Supplied material >>
--*--
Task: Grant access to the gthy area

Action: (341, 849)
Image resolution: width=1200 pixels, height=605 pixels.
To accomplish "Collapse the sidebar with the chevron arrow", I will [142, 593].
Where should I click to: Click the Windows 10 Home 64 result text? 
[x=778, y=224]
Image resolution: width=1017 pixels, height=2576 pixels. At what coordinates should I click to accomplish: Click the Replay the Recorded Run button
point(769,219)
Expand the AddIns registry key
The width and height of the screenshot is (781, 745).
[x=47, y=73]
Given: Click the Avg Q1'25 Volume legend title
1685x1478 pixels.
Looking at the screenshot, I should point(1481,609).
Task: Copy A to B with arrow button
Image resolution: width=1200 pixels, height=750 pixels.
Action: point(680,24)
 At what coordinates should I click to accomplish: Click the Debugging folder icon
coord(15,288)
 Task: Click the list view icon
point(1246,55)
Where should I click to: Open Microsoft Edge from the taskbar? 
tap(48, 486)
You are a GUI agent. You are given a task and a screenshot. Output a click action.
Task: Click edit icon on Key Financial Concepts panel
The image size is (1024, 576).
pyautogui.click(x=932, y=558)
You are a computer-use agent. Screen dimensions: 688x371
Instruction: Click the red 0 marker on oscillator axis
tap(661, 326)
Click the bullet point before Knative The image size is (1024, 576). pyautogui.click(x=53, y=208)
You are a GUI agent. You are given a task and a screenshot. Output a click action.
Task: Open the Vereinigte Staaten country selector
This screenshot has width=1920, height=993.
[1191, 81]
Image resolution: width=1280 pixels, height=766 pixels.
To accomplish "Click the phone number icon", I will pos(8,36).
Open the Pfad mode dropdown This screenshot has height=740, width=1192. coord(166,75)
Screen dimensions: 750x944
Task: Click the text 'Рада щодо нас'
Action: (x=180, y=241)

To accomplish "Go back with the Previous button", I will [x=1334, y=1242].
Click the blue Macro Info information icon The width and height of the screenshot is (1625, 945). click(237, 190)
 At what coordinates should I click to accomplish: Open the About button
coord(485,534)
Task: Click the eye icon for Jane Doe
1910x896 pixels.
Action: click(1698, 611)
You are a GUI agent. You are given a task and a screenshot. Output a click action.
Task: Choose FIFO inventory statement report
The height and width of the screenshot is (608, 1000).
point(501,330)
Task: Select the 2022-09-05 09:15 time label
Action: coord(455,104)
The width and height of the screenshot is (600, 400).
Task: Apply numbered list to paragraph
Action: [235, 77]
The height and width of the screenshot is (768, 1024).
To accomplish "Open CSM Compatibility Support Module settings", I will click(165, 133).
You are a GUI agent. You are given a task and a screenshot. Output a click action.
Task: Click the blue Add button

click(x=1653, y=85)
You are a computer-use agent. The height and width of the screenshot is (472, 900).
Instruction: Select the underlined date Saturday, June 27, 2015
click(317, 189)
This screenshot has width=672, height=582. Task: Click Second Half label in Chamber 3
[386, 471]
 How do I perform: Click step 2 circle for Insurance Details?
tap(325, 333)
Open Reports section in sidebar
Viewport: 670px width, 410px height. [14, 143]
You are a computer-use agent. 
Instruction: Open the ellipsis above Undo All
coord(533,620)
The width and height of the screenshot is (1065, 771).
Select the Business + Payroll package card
--*--
Problem details >>
The answer is the full set of records above, repeated exactly.

Task result >>
Task: Grant access to the gthy area

Action: (341, 849)
Image resolution: width=1200 pixels, height=605 pixels.
To accomplish "Collapse the sidebar with the chevron arrow", I will [142, 593].
Where should I click to: Click the Windows 10 Home 64 result text? 
[x=778, y=224]
Image resolution: width=1017 pixels, height=2576 pixels. At what coordinates should I click to accomplish: Click the Replay the Recorded Run button
point(769,219)
Expand the AddIns registry key
The width and height of the screenshot is (781, 745).
[x=47, y=73]
Given: Click the Avg Q1'25 Volume legend title
1685x1478 pixels.
Looking at the screenshot, I should point(1481,609).
Task: Copy A to B with arrow button
Image resolution: width=1200 pixels, height=750 pixels.
Action: point(680,24)
 At what coordinates should I click to accomplish: Click the Debugging folder icon
coord(15,288)
 Task: Click the list view icon
point(1246,55)
Where should I click to: Open Microsoft Edge from the taskbar? 
tap(48, 486)
You are a GUI agent. You are given a task and a screenshot. Output a click action.
Task: Click edit icon on Key Financial Concepts panel
The image size is (1024, 576).
pyautogui.click(x=932, y=558)
You are a computer-use agent. Screen dimensions: 688x371
Instruction: Click the red 0 marker on oscillator axis
tap(661, 326)
Click the bullet point before Knative The image size is (1024, 576). pyautogui.click(x=53, y=208)
You are a GUI agent. You are given a task and a screenshot. Output a click action.
Task: Open the Vereinigte Staaten country selector
This screenshot has width=1920, height=993.
[1191, 81]
Image resolution: width=1280 pixels, height=766 pixels.
To accomplish "Click the phone number icon", I will pos(8,36).
Open the Pfad mode dropdown This screenshot has height=740, width=1192. coord(166,75)
Screen dimensions: 750x944
Task: Click the text 'Рада щодо нас'
Action: (x=180, y=241)

To accomplish "Go back with the Previous button", I will [x=1334, y=1242].
Click the blue Macro Info information icon The width and height of the screenshot is (1625, 945). click(237, 190)
 At what coordinates should I click to accomplish: Open the About button
coord(485,534)
Task: Click the eye icon for Jane Doe
1910x896 pixels.
Action: click(1698, 611)
You are a GUI agent. You are given a task and a screenshot. Output a click action.
Task: Choose FIFO inventory statement report
The height and width of the screenshot is (608, 1000).
point(501,330)
Task: Select the 2022-09-05 09:15 time label
Action: coord(455,104)
The width and height of the screenshot is (600, 400).
Task: Apply numbered list to paragraph
Action: [235, 77]
The height and width of the screenshot is (768, 1024).
To accomplish "Open CSM Compatibility Support Module settings", I will click(165, 133).
You are a GUI agent. You are given a task and a screenshot. Output a click action.
Task: Click the blue Add button

click(x=1653, y=85)
You are a computer-use agent. The height and width of the screenshot is (472, 900).
Instruction: Select the underlined date Saturday, June 27, 2015
click(317, 189)
This screenshot has width=672, height=582. Task: Click Second Half label in Chamber 3
[386, 471]
 How do I perform: Click step 2 circle for Insurance Details?
tap(325, 333)
Open Reports section in sidebar
Viewport: 670px width, 410px height. [14, 143]
You are a computer-use agent. 
Instruction: Open the ellipsis above Undo All
coord(533,620)
The width and height of the screenshot is (1065, 771).
Select the Business + Payroll package card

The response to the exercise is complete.